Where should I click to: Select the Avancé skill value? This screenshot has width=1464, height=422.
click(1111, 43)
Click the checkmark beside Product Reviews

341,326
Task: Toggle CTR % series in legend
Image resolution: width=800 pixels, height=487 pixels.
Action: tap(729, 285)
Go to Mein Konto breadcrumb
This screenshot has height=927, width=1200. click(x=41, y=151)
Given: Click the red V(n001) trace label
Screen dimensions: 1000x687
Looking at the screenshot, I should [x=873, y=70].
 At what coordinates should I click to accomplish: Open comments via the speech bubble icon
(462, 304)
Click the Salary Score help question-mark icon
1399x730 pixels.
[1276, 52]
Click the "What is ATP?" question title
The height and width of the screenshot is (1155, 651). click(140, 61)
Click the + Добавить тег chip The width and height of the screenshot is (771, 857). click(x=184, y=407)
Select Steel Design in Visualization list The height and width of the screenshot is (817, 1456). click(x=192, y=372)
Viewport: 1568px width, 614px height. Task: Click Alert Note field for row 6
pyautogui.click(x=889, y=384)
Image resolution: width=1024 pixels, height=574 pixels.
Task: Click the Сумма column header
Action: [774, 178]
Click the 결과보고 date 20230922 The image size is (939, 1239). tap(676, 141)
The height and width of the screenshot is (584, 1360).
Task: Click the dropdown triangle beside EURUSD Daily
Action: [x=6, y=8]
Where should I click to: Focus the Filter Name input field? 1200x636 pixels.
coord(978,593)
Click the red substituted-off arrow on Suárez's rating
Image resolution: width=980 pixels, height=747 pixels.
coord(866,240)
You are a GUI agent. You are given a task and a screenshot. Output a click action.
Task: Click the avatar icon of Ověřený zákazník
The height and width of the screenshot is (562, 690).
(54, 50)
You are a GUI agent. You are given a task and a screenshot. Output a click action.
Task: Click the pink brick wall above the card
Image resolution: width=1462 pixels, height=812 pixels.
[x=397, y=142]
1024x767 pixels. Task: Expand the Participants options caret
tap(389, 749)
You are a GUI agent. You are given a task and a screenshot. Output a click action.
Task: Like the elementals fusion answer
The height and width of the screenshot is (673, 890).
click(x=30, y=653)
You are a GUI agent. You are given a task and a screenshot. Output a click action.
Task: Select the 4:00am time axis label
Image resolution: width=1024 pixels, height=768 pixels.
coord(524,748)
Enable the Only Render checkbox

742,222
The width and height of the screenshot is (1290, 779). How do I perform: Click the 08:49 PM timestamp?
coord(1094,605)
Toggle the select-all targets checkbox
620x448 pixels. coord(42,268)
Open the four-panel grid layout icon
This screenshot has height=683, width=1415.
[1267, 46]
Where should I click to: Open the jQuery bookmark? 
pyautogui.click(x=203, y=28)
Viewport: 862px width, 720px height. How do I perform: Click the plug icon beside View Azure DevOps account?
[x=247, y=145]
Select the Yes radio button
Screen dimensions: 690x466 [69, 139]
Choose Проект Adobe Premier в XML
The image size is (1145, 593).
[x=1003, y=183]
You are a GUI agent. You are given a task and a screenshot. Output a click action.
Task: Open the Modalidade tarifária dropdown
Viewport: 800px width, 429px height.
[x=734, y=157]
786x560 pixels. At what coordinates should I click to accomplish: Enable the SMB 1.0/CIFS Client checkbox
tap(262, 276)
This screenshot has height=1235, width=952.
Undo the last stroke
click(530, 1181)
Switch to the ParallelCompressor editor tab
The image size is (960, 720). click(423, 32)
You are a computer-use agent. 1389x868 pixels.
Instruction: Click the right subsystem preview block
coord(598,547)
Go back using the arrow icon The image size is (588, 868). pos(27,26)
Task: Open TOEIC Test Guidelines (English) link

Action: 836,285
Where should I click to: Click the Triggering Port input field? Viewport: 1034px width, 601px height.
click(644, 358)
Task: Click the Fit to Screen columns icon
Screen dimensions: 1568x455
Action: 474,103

= = = = =

» **Task to complete**:
Search the listing above for the string "label" and return each line it appears on.

» **Task output**:
Given: Click the red V(n001) trace label
Task: Select the 4:00am time axis label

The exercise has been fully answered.